[Extracted records]
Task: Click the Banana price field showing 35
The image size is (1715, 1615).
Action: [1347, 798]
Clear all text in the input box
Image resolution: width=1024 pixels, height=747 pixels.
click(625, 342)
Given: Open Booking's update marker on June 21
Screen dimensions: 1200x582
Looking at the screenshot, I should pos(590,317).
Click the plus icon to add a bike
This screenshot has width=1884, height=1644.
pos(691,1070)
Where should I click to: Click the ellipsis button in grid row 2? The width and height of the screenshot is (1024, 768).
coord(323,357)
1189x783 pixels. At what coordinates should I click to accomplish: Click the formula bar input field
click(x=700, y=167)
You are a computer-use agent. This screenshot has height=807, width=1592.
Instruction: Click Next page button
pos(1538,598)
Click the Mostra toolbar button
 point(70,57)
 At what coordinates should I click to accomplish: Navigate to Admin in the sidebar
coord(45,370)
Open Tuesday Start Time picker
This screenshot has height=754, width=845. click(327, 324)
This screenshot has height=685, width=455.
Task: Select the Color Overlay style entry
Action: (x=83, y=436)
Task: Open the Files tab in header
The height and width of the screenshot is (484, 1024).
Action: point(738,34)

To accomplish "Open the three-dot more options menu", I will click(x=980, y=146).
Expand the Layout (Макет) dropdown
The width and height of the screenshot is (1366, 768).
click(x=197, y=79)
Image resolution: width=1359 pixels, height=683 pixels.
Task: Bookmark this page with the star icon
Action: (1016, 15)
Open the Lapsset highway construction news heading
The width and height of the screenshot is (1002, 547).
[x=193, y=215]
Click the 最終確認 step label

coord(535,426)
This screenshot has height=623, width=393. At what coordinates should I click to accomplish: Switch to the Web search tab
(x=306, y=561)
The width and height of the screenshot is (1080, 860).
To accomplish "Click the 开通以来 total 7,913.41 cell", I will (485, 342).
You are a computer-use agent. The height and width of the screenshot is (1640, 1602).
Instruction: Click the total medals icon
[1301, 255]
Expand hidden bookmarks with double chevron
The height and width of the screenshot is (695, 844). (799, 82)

**TASK ITEM:** Could you please copy the lines above exactly, beginning at the first and ending at the line that contains "Expand the Layout (Макет) dropdown"?

**SOLUTION:**
Task: Click the Banana price field showing 35
The image size is (1715, 1615).
Action: [1347, 798]
Clear all text in the input box
Image resolution: width=1024 pixels, height=747 pixels.
click(625, 342)
Given: Open Booking's update marker on June 21
Screen dimensions: 1200x582
Looking at the screenshot, I should pos(590,317).
Click the plus icon to add a bike
This screenshot has width=1884, height=1644.
pos(691,1070)
Where should I click to: Click the ellipsis button in grid row 2? The width and height of the screenshot is (1024, 768).
coord(323,357)
1189x783 pixels. At what coordinates should I click to accomplish: Click the formula bar input field
click(x=700, y=167)
You are a computer-use agent. This screenshot has height=807, width=1592.
Instruction: Click Next page button
pos(1538,598)
Click the Mostra toolbar button
 point(70,57)
 At what coordinates should I click to accomplish: Navigate to Admin in the sidebar
coord(45,370)
Open Tuesday Start Time picker
This screenshot has height=754, width=845. click(327, 324)
This screenshot has height=685, width=455.
Task: Select the Color Overlay style entry
Action: (x=83, y=436)
Task: Open the Files tab in header
The height and width of the screenshot is (484, 1024).
Action: point(738,34)

To accomplish "Open the three-dot more options menu", I will click(x=980, y=146).
Expand the Layout (Макет) dropdown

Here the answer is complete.